- **Data listing**
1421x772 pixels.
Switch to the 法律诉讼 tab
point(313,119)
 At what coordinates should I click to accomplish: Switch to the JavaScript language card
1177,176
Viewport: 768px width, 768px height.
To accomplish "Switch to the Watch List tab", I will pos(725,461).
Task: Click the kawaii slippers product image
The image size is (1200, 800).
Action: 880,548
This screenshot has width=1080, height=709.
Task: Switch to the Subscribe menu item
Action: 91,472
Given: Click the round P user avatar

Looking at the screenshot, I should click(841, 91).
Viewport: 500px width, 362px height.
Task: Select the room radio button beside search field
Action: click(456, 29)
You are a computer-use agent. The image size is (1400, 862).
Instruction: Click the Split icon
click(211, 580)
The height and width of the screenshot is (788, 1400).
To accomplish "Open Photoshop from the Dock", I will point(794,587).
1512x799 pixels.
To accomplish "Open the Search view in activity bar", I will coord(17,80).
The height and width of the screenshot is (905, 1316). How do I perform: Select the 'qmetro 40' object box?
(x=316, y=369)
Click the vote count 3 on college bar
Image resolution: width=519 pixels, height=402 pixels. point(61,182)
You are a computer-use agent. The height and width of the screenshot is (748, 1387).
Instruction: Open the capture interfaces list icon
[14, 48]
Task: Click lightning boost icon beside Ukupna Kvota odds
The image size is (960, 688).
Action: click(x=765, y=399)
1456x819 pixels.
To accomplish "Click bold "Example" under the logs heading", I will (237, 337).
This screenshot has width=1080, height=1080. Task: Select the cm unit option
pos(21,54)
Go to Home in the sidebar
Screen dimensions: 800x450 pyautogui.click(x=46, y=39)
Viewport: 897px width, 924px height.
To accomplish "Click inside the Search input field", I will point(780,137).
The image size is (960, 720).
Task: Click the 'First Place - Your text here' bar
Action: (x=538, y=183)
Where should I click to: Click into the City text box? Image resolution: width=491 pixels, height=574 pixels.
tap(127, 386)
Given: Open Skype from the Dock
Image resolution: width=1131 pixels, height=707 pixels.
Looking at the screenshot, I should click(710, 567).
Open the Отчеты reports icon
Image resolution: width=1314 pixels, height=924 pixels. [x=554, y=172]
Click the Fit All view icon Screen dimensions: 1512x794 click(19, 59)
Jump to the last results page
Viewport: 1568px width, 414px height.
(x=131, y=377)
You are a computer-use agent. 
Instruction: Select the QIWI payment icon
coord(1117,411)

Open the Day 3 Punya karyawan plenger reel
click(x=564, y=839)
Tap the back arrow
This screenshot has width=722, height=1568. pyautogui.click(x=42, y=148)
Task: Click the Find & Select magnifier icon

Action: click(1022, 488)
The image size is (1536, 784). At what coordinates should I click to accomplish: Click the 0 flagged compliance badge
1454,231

- **Work task**
Exactly as written, please output every entry.

- **Answer to the exercise**
1421x772 pixels.
Switch to the 法律诉讼 tab
point(313,119)
 At what coordinates should I click to accomplish: Switch to the JavaScript language card
1177,176
Viewport: 768px width, 768px height.
To accomplish "Switch to the Watch List tab", I will pos(725,461).
Task: Click the kawaii slippers product image
The image size is (1200, 800).
Action: 880,548
This screenshot has width=1080, height=709.
Task: Switch to the Subscribe menu item
Action: 91,472
Given: Click the round P user avatar

Looking at the screenshot, I should click(841, 91).
Viewport: 500px width, 362px height.
Task: Select the room radio button beside search field
Action: click(456, 29)
You are a computer-use agent. The image size is (1400, 862).
Instruction: Click the Split icon
click(211, 580)
The height and width of the screenshot is (788, 1400).
To accomplish "Open Photoshop from the Dock", I will point(794,587).
1512x799 pixels.
To accomplish "Open the Search view in activity bar", I will coord(17,80).
The height and width of the screenshot is (905, 1316). How do I perform: Select the 'qmetro 40' object box?
(x=316, y=369)
Click the vote count 3 on college bar
Image resolution: width=519 pixels, height=402 pixels. point(61,182)
You are a computer-use agent. The height and width of the screenshot is (748, 1387).
Instruction: Open the capture interfaces list icon
[14, 48]
Task: Click lightning boost icon beside Ukupna Kvota odds
The image size is (960, 688).
Action: click(x=765, y=399)
1456x819 pixels.
To accomplish "Click bold "Example" under the logs heading", I will (237, 337).
This screenshot has width=1080, height=1080. Task: Select the cm unit option
pos(21,54)
Go to Home in the sidebar
Screen dimensions: 800x450 pyautogui.click(x=46, y=39)
Viewport: 897px width, 924px height.
To accomplish "Click inside the Search input field", I will point(780,137).
The image size is (960, 720).
Task: Click the 'First Place - Your text here' bar
Action: (x=538, y=183)
Where should I click to: Click into the City text box? Image resolution: width=491 pixels, height=574 pixels.
tap(127, 386)
Given: Open Skype from the Dock
Image resolution: width=1131 pixels, height=707 pixels.
Looking at the screenshot, I should click(710, 567).
Open the Отчеты reports icon
Image resolution: width=1314 pixels, height=924 pixels. [x=554, y=172]
Click the Fit All view icon Screen dimensions: 1512x794 click(19, 59)
Jump to the last results page
Viewport: 1568px width, 414px height.
(x=131, y=377)
You are a computer-use agent. 
Instruction: Select the QIWI payment icon
coord(1117,411)

Open the Day 3 Punya karyawan plenger reel
click(x=564, y=839)
Tap the back arrow
This screenshot has width=722, height=1568. pyautogui.click(x=42, y=148)
Task: Click the Find & Select magnifier icon

Action: click(1022, 488)
The image size is (1536, 784). At what coordinates should I click to accomplish: Click the 0 flagged compliance badge
1454,231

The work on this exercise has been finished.